:: PROBLEM 1 ::
In the source extract on literacy and language loss, what share of the world's illiterate young people aged 15 to 24 is in sub-Saharan Africa and South Asia?

:: SOURCE EXTRACT ::
* * * *
Literacy in local languages is key to sustainable development because children can more easily learn to read in a language they know
People can survive without knowledge of their traditional languages, so why does it matter if languages die, as long as the people themselves continue to live? The issue of language loss cannot be separated from people, their identities, their cultural heritage, their wellbeing and their rights. The interdependence of human rights, language and development emerges nowhere more clearly than in the global debate about poverty reduction in the context of the Millennium Development Goals launched in 2000.
Even as global poverty levels fall, the promise to end poverty by 2015 has left behind the most vulnerable: four out of five still live in extreme poverty in sub-Saharan Africa and South Asia. Not coincidentally, these regions also have the most children out of school and the lowest literacy rates. Together, they account for nearly 90 per cent of the world’s illiterate young people aged 15 to 24 and 74 per cent of illiterate adults.
* * * *
Entries for locating words and elements:

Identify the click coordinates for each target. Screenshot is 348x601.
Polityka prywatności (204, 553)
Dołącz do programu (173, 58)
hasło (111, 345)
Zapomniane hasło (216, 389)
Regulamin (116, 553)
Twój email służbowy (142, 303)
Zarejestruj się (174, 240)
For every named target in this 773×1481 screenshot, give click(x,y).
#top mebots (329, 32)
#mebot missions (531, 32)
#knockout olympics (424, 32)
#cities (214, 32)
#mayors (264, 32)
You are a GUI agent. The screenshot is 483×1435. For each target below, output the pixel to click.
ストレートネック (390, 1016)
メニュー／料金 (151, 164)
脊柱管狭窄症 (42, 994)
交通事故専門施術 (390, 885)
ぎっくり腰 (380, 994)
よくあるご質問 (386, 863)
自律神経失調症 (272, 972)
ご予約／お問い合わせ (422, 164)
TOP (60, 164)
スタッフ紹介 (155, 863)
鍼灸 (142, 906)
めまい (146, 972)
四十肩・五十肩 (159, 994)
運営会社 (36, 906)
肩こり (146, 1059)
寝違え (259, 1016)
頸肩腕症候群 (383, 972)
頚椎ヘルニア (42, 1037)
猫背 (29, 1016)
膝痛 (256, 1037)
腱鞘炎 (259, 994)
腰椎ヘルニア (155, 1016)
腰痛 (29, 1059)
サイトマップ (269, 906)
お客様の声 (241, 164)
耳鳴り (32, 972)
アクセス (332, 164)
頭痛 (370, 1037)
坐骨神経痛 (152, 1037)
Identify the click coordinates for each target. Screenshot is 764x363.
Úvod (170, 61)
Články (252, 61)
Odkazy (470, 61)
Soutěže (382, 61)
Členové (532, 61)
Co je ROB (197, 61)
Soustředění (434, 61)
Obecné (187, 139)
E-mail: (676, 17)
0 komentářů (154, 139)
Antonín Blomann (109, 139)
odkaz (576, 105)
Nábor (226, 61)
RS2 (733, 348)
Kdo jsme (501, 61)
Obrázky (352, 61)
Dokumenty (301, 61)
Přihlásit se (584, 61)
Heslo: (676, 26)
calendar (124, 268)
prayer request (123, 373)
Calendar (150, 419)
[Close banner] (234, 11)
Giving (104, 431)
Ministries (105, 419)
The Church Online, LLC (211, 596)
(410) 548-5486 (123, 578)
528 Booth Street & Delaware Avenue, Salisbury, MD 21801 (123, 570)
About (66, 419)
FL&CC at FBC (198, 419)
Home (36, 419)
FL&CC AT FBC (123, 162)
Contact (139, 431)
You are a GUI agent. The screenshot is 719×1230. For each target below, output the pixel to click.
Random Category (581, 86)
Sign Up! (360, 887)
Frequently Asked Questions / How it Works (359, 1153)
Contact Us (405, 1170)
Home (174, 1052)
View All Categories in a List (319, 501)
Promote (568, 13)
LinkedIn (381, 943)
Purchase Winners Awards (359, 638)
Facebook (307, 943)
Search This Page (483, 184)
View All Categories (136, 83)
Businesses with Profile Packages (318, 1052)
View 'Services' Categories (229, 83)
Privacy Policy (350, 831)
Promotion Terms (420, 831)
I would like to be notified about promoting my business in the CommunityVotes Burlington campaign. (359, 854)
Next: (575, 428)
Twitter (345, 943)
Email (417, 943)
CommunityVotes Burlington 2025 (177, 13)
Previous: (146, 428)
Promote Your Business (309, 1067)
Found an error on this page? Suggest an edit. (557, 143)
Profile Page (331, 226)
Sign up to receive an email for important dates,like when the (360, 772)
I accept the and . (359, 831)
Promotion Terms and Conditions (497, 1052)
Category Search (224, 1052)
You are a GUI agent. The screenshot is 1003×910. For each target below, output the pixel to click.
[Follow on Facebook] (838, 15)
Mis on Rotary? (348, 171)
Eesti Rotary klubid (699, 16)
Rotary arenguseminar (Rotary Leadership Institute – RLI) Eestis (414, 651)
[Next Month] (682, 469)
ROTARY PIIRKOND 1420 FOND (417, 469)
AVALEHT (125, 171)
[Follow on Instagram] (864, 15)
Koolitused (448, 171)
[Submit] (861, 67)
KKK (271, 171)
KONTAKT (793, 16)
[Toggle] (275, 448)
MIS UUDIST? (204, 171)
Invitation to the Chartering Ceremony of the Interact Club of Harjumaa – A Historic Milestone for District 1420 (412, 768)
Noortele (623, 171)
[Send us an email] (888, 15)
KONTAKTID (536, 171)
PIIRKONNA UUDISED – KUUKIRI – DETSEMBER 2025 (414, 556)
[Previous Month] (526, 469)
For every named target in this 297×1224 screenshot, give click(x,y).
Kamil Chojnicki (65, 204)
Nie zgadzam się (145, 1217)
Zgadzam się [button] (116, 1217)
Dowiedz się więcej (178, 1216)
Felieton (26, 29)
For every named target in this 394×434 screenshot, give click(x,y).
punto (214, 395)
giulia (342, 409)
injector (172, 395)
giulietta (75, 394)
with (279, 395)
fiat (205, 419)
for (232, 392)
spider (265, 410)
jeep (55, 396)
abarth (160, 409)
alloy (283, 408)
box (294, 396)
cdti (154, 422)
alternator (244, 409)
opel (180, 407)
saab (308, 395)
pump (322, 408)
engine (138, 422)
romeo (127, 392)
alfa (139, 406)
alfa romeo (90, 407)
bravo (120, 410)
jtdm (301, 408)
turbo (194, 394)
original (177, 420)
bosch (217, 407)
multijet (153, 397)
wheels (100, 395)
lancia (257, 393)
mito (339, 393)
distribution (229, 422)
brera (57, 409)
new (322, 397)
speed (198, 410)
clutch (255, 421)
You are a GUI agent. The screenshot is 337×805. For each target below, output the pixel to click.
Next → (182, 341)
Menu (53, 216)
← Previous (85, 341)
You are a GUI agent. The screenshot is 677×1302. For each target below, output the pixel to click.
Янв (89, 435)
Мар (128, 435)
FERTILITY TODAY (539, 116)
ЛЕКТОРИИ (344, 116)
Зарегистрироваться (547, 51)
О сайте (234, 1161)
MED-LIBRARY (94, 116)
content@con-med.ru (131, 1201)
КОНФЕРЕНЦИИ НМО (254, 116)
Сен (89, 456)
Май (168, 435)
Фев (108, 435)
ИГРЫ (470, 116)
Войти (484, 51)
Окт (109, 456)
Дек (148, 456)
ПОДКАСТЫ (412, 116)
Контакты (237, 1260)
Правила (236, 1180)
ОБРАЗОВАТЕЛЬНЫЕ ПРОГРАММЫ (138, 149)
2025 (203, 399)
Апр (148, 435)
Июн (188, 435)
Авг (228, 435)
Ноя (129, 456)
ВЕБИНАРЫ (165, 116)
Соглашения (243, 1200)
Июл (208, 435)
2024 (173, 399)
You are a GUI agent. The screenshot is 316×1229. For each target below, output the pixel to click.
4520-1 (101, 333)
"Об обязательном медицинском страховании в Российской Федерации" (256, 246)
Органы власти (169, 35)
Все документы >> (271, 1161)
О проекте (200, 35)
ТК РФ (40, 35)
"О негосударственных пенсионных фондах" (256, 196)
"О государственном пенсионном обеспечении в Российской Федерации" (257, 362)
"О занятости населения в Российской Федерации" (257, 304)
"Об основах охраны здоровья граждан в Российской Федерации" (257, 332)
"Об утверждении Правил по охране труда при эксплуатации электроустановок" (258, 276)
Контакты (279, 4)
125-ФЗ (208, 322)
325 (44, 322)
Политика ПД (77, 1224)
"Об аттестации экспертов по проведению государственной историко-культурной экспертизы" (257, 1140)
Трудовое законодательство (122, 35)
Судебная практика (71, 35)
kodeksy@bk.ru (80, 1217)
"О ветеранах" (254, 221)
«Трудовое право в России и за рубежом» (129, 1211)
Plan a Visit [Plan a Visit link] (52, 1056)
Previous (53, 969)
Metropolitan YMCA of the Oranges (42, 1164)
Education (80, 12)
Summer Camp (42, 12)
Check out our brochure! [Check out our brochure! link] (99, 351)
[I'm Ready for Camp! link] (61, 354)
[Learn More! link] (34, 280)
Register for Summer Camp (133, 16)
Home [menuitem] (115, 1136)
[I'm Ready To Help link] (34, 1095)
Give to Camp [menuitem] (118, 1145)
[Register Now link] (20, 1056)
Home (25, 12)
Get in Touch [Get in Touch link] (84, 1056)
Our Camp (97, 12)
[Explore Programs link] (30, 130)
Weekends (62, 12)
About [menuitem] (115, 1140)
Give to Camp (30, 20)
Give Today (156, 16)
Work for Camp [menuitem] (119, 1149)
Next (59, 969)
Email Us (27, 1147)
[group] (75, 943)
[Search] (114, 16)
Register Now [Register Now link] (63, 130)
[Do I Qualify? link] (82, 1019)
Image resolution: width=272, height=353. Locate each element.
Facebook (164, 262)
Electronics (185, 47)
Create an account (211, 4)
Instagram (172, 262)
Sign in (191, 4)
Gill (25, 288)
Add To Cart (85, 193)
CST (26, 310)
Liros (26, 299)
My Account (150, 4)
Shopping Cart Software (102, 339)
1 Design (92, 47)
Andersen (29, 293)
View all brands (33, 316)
* * * *
:: PROBLEM 2 ::
Express the records from the line with "[Learn More! link] (34, 280)" up to and including the line with "Our Camp (97, 12)" as a JSON list of strings, one string per line and no blank lines.

:: RESPONSE 1 ::
Nearly 90 per cent.

:: RESPONSE 2 ::
[
  "[Learn More! link] (34, 280)",
  "Register for Summer Camp (133, 16)",
  "Home [menuitem] (115, 1136)",
  "[I'm Ready To Help link] (34, 1095)",
  "Give to Camp [menuitem] (118, 1145)",
  "[Register Now link] (20, 1056)",
  "Home (25, 12)",
  "Get in Touch [Get in Touch link] (84, 1056)",
  "Our Camp (97, 12)"
]